But then, when you enter the office, something feels off: whispers, smirks, faces... It almost seems like your colleagues are aware of the two or three secrets you shared just with her. Could she have betrayed you like that? 

And so, in an instant, you find yourself shouting at her, demanding explanations.

However, these explanations cannot come because you are shouting at a wall... a digital one: that is, you are shouting at a screen.


Well, this woman shouting at the screen exists because the traitor is ELIZA, and she is a chatbot, the first chatbot in history. It's 1966 at MIT, and our protagonist, the human one, is Professor Weizenbaum's secretary, the professor leading the ELIZA research project.


Everyone in the lab could chat [with ELIZA] whenever they wanted, and of course, it was a test, so all conversations were recorded, analyzed, read, and reread by everyone. And so, she let herself go a bit and didn't realize she was actually sharing her personal matters with all her colleagues. However, the point isn't that she was careless.

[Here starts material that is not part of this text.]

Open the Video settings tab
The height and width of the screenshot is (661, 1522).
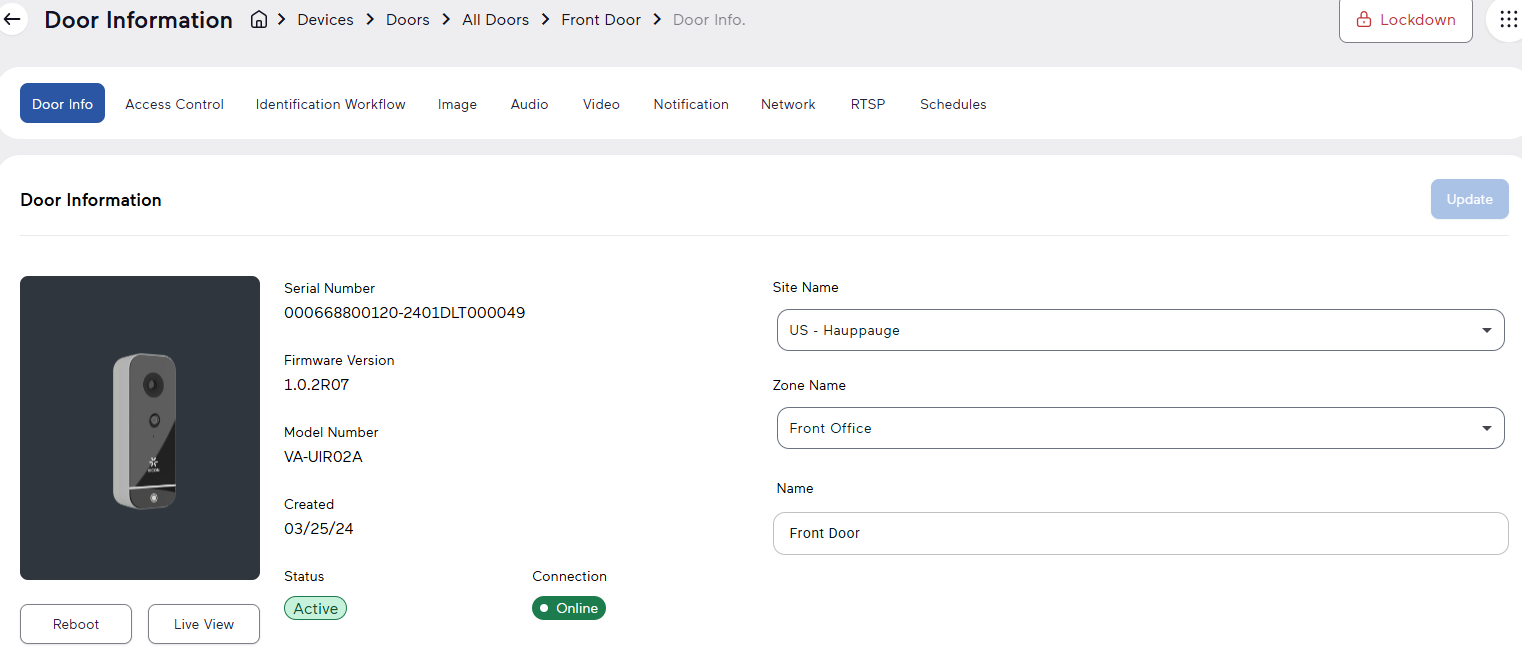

The point is that she was the first victim of what we today call the ELIZA effect: if we have something in front of us that expresses itself in natural language, we immediately tend to overestimate its intelligence.


It must be human. 

After all, what other species have we found in the universe that express themselves with language like us?


This is the power that language, this technology we have invented, has over us.


And yes, of course, you might say, well, we were in 1955, now we are all a bit more used to these chatbots and algorithms, and we would never get involved in this way as it happened to her.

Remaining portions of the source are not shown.